Кепа бы не отправил его через болото. Если только Кепа не хотел, чтобы он достиг русских. Другой враг! Хоффман сделал шаг вперед, но под его ногой была только вода.
Он отступил - и снова упал в воду. Неуклюже он подошел к холму, заросшему грязной травой. Он оставил куртку формы в машине и начал дрожать.
Он снова отступил, достигнув более твердой земли. Над головой гудел самолет; маленький зверёк вырвался из камыша на своюналево, бросился в болото и уплыл, пустив стрелу в залитую лунным светом воду.
Он безнадежно указал на звездное небо и изменил направление. Через пару минут он нашел фермерский дом; это были большие развалины, чем Кепа ожидал, почти поглотило болото. Но Хоффман был рад увидеть это больше, чем любая дружелюбная таверна враждебной ночью.

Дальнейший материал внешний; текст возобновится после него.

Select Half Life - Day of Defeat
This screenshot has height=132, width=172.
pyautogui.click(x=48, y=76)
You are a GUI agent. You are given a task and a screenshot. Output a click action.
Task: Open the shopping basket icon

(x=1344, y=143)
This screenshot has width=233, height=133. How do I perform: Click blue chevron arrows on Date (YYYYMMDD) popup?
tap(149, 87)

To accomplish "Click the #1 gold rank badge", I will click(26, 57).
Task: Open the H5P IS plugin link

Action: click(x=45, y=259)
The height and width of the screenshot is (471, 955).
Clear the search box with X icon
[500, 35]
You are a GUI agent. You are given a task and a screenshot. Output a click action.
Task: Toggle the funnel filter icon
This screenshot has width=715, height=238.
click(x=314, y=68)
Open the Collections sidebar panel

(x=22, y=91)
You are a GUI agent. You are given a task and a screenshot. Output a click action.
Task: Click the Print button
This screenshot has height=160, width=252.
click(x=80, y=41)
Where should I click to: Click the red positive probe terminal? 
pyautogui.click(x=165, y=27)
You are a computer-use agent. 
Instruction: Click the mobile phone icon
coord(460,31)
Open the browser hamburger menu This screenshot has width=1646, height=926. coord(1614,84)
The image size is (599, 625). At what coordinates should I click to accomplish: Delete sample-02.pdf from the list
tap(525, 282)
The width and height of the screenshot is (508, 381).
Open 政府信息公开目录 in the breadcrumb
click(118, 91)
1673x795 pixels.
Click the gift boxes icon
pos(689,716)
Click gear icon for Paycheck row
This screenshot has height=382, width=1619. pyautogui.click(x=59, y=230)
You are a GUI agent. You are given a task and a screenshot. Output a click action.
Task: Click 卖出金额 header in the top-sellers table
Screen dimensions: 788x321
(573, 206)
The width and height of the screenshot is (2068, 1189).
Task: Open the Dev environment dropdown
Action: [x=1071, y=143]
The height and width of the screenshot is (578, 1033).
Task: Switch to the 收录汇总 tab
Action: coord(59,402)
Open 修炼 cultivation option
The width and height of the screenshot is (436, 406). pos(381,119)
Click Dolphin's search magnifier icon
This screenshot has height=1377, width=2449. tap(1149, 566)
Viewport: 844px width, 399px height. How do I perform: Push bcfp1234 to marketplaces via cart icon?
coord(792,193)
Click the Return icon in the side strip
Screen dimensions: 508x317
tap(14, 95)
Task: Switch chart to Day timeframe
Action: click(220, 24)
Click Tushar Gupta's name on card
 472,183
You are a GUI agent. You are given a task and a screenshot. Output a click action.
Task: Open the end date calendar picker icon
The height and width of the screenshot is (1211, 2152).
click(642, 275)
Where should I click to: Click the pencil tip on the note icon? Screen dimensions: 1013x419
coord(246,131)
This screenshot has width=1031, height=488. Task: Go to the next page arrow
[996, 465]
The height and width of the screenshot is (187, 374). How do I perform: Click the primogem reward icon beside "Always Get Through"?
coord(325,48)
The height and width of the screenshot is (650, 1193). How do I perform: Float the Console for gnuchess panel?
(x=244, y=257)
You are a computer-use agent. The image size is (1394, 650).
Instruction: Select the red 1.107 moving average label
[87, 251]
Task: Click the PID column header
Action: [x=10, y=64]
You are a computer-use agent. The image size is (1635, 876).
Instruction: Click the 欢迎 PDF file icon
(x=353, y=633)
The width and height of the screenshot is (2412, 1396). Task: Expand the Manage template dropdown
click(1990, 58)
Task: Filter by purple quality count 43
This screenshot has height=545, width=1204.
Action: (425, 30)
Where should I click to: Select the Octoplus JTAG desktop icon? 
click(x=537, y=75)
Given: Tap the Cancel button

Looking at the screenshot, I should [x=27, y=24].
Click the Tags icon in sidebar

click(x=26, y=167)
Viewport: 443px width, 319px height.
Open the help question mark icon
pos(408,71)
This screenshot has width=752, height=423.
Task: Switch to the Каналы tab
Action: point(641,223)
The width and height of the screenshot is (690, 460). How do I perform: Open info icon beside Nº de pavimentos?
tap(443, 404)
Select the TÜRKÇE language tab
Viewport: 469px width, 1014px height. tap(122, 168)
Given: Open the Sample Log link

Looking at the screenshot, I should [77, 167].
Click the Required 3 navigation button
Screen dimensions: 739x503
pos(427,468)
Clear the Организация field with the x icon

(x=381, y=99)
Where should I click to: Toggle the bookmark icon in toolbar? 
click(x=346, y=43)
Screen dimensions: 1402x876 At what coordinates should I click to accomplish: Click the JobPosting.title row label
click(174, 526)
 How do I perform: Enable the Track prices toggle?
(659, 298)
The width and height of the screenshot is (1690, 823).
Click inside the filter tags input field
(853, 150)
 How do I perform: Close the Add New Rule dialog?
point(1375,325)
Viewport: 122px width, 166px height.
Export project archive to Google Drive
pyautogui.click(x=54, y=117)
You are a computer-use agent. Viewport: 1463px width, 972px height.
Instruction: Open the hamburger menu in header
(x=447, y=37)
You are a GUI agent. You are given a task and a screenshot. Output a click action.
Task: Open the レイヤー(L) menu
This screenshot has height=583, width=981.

Тропинка прямо над водой вела на восток. Хоффман подошел к нему, зная, что он представляет собой идеальную цель, четко очерченную и медленно движущуюся. Пока он шел, сильный ветер прижимал его мокрую рубашку к груди; он не мог перестать дрожать.
Но до выстрела прошел еще час, и к тому времени он достиг более твердой почвы. Он бросился в канаву и ждал с пистолетом в руке. Сначала не было ничего, кроме уханья совы; затем он слабо услышал шаги и приглушенные голоса. Он крепко сжимал пистолет.
Когда голоса почти достигли его, он понял, что они говорят по-польски, а не по-немецки. 'Куда она делась?'
Она?
'Я не знаю. Возможно, ты скучал по ней ».
«Если мы останемся здесь надолго, немцы нас не пропустят».
Облако пролетело над луной. Тонкий луч фонарика исходил со стороны голосов. Он бежал по канаве, останавливаясь у Хоффмана. Он нацелил свой пистолет и сказал: «Я тебя прикрыл, потуши свет».
Свет погас, и один из голосов сказал: «Кто ты, черт возьми, мог бы быть?»
«Точно не утка», - сказал другой голос.
И третий из - за него: «Теперь ты лучше бросить пистолет , потому что у меня есть вы охвачены.
*
В коттедже на окраине затемненной деревни трое охотников на уток с любопытством разглядывали Хоффмана. Они изучили бумаги, которые он приклеил к груди в водонепроницаемом мешочке, и прочитали письмо Кепы.
Один из них сказал: «Кепа все еще носит длинные волосы, как Иисус Христос?» и Хоффман, замерзший, измученный и уставший от испытаний, отрезал: «Он лысый, как лысый, и вы это знаете».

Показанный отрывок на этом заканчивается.